Avant de regagner sa circonscription pour la relâche estivale, M. Khadir a affirmé qu'il misait sur la division au sein des libéraux pour empêcher l'adoption du projet de loi 204.

«J'espère (...) qu'à l'intérieur du rang du parti des libéraux, il va se trouver quelques personnes avec la même culture politique de liberté et de démocratie, comme le Parti québécois, pour oser lever la voix puis cesser cette unanimité», a-t-il dit lors d'un point de presse.

M. Khadir s'est défendu d'être le seul artisan du report du projet de loi à l'automne, citant les réserves exprimées par certains députés péquistes ainsi que les démarches judiciaires entamées par un ancien directeur général de la Ville de Québec, Denis De Belleval, pour faire annuler l'entente de gestion proposée par le conglomérat Quebecor.
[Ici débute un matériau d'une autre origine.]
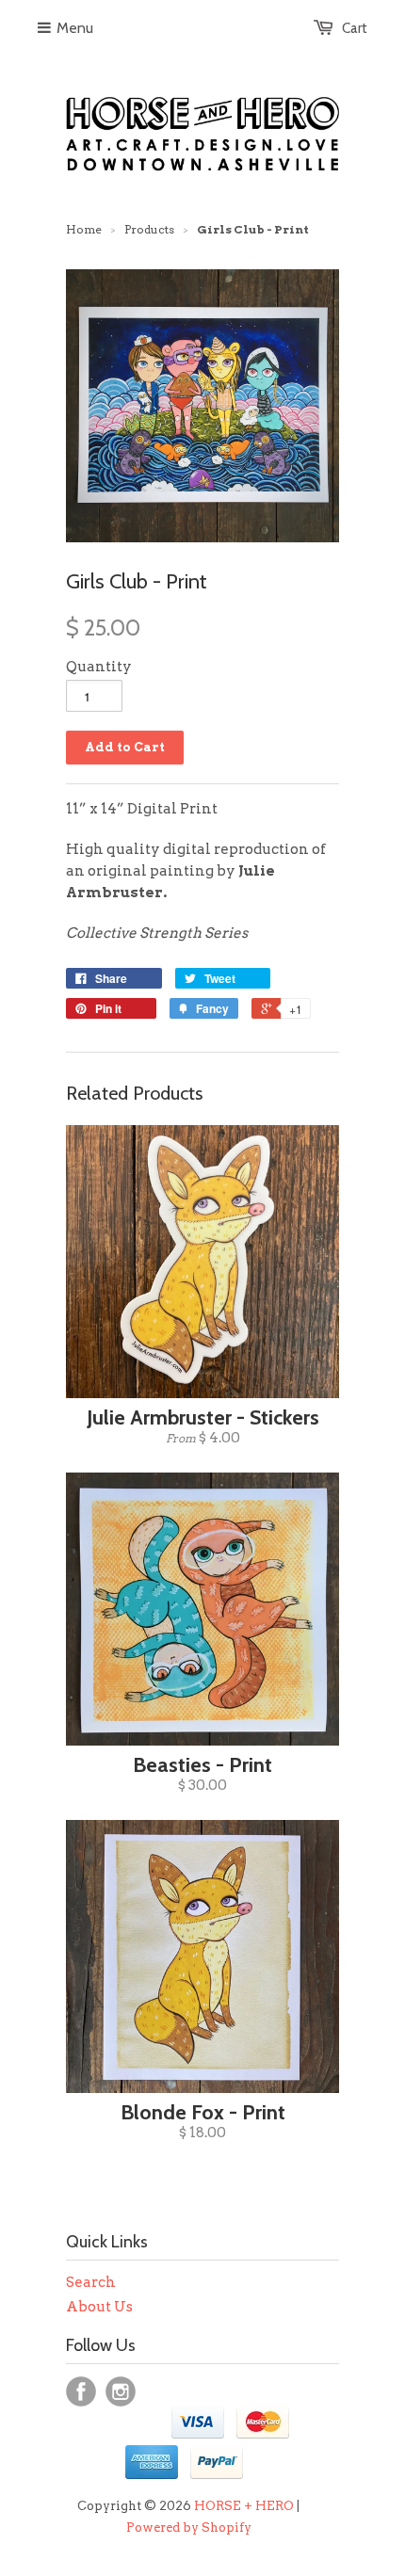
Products (149, 229)
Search (91, 2282)
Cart (354, 28)
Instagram (120, 2391)
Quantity (99, 666)
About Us (99, 2306)
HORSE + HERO (244, 2506)
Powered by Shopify (188, 2527)
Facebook (81, 2391)
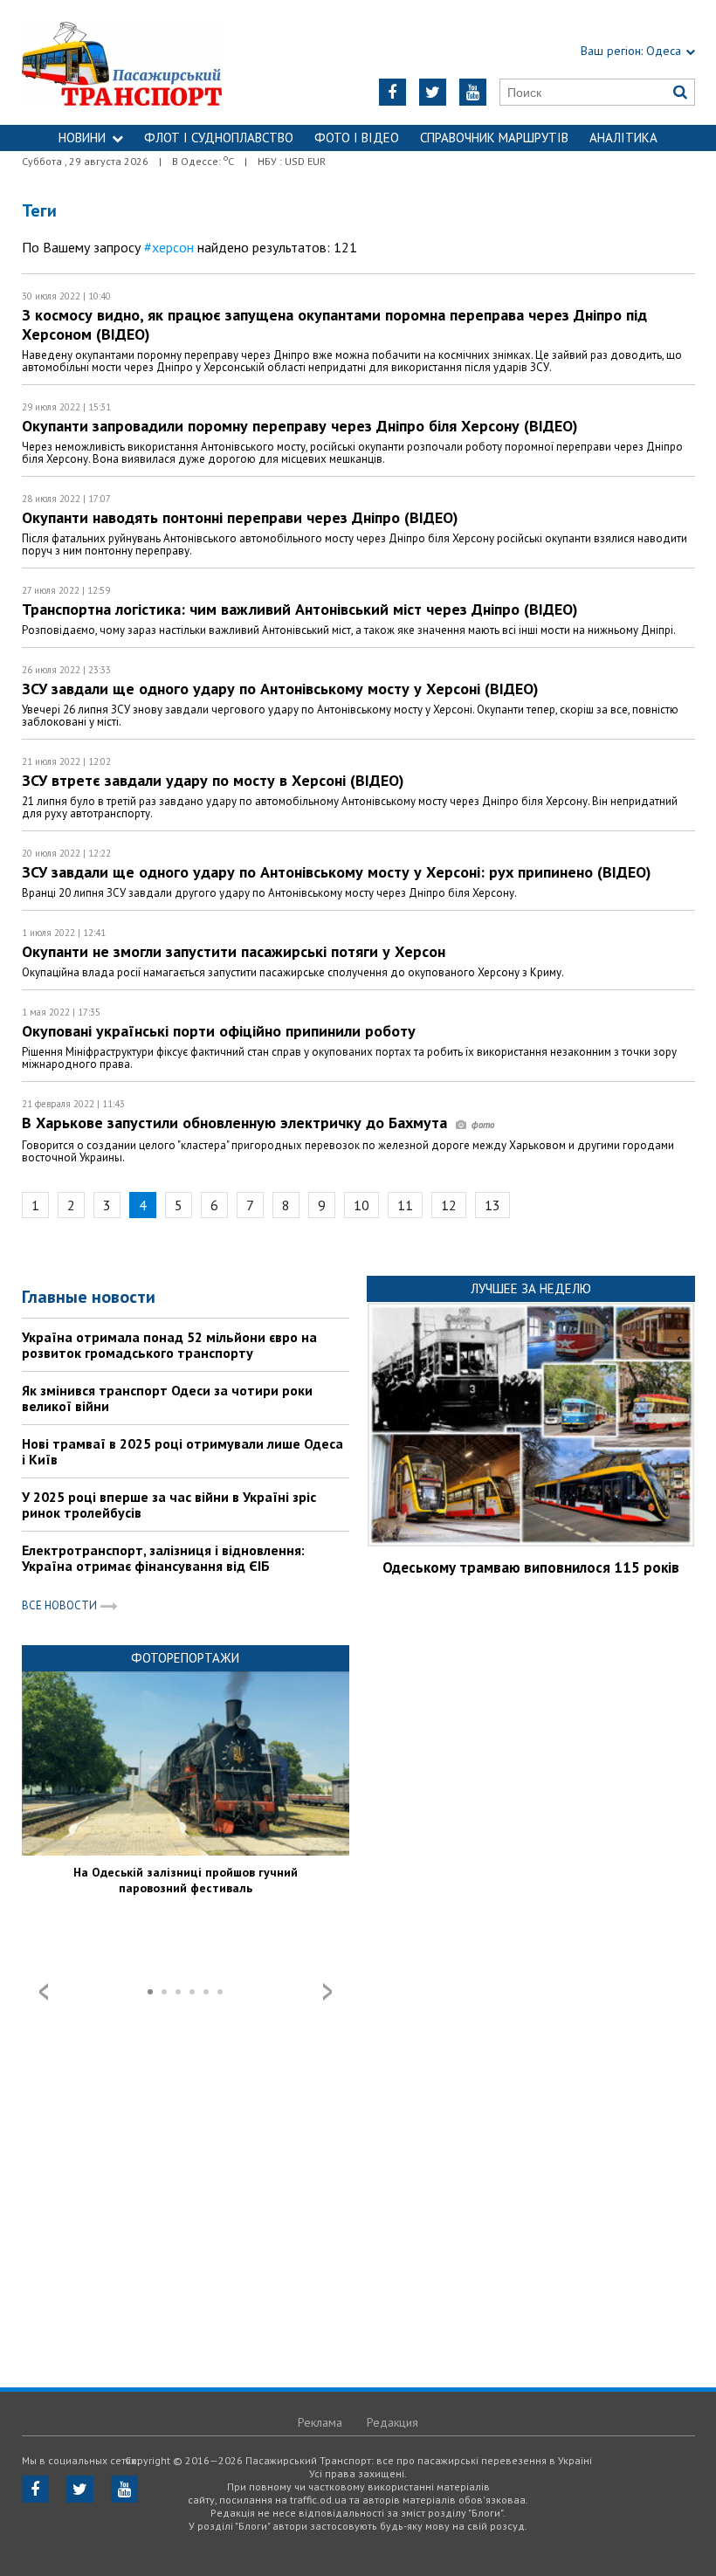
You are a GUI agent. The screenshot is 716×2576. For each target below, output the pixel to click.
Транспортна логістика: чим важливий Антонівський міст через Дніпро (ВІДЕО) (300, 609)
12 (449, 1205)
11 (405, 1205)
«Je représente un petit parti qui est accusé par tous les mots, y compris par les termes d'odieux, de faire capoter et tout ça, mais on assume, a-t-il affirmé. S'il y a des choses de principe, il faut être capable de temps en temps de l'assumer.»
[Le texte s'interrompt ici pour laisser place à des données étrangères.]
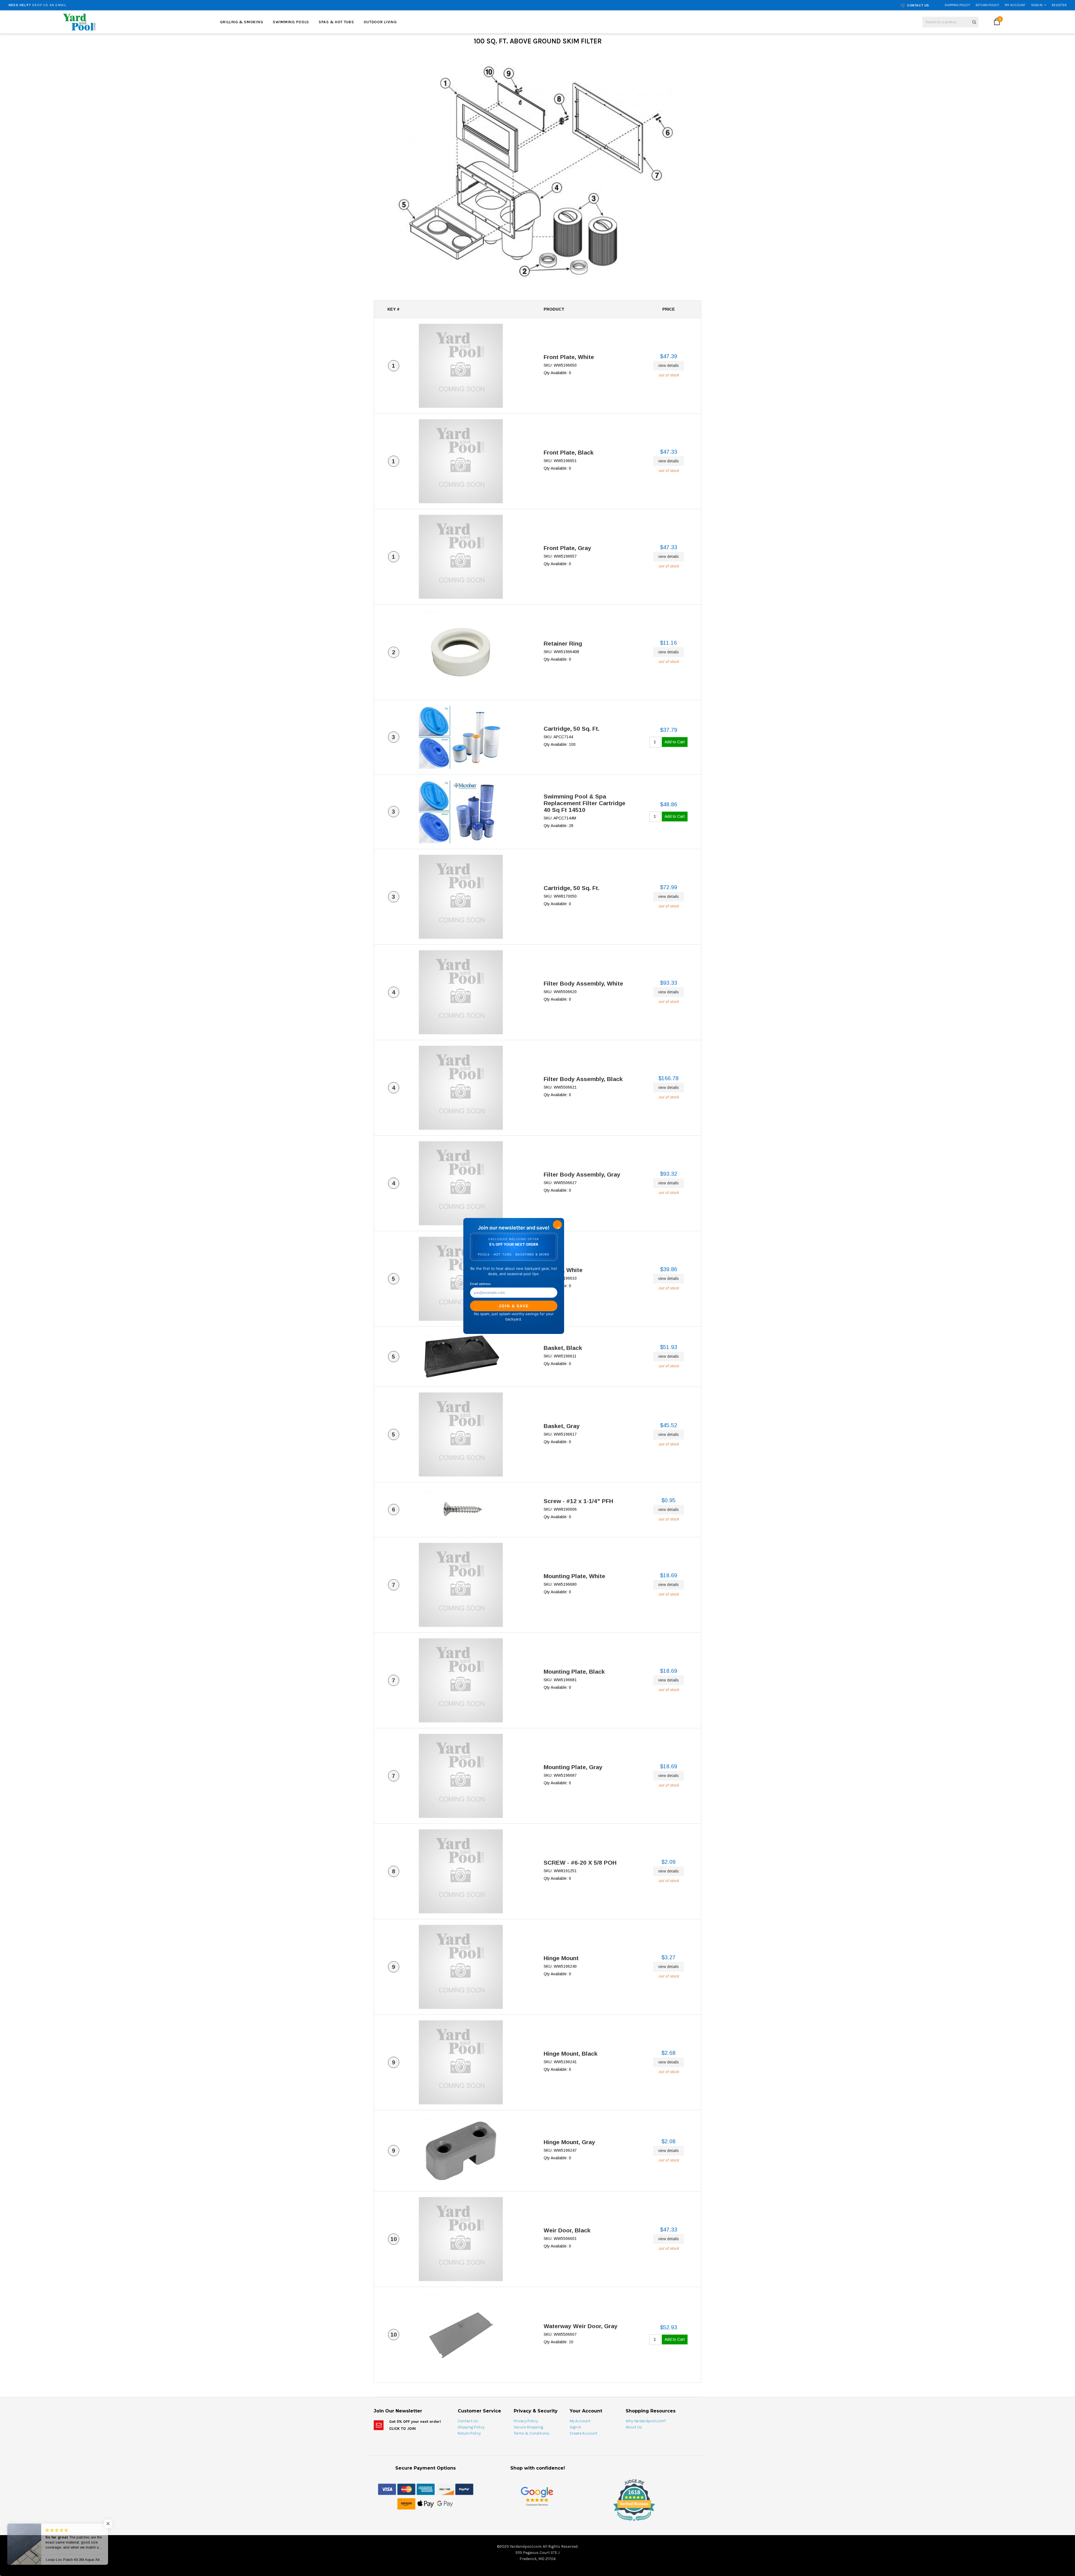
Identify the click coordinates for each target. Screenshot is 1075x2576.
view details (668, 365)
M. Charest a réitéré son intention de modifier la Loi sur les cités et villes afin de tenir compte des doléances de M. Labeaume, qui s'est plaint du caractère trop restrictif du processus d'appel d'offres, ce qui l'a forcé à procéder autrement pour l'entente avec Quebecor, qui reste encore à finaliser.

Le maire a aussi soutenu que la Charte de sa municipalité lui permettait de procéder ainsi.

L'entente de principe prévoit aussi que la ville confiera la gestion de l'amphithéâtre à un organisme sans but lucratif (OSBL) désigné par Quebecor, dont l'entreprise sera le seul locataire. Une exception dans la loi prévoit justement qu'un appel d'offres n'est pas nécessaire lorsque la ville transige avec un OSBL.

Sans préciser exactement ce qui doit être revu pour empêcher la répétition d'autres situations aussi ambigües, M. Charest s'est engagé à des modifications législatives.

«On va également clarifier cette question-là, dans la loi, qui a besoin d'être clarifiée, pas juste pour Québec, pour tout le monde», a-t-il dit.

La Fédération québécoise des municipalités a dénoncé cette semaine l'incohérence du gouvernement qui, après avoir resserré les règles d'octroi de contrat, les modifierait pour Québec avec le projet de loi 204.

Le président de la FQM, Bernard Généreux, a affirmé que le gouvernement s'aventurait sur une pente savonneuse en persistant sur cette voix en septembre prochain.

Selon M. Généreux, la façon de procéder de M. Labeaume crée un malaise et nécessite un débat plus large sur l'utilisation des OSBL ainsi que sur la place du privé dans les infrastructures publiques.

«Je veux bien qu'on ait identifié une situation qui n'est pas claire au plan légal, mais si on règle pour Québec, il faudrait qu'on règle pour tout le monde, a-t-il dit lors d'une entrevue. Je pense que le débat risque d'être encore très compliqué.»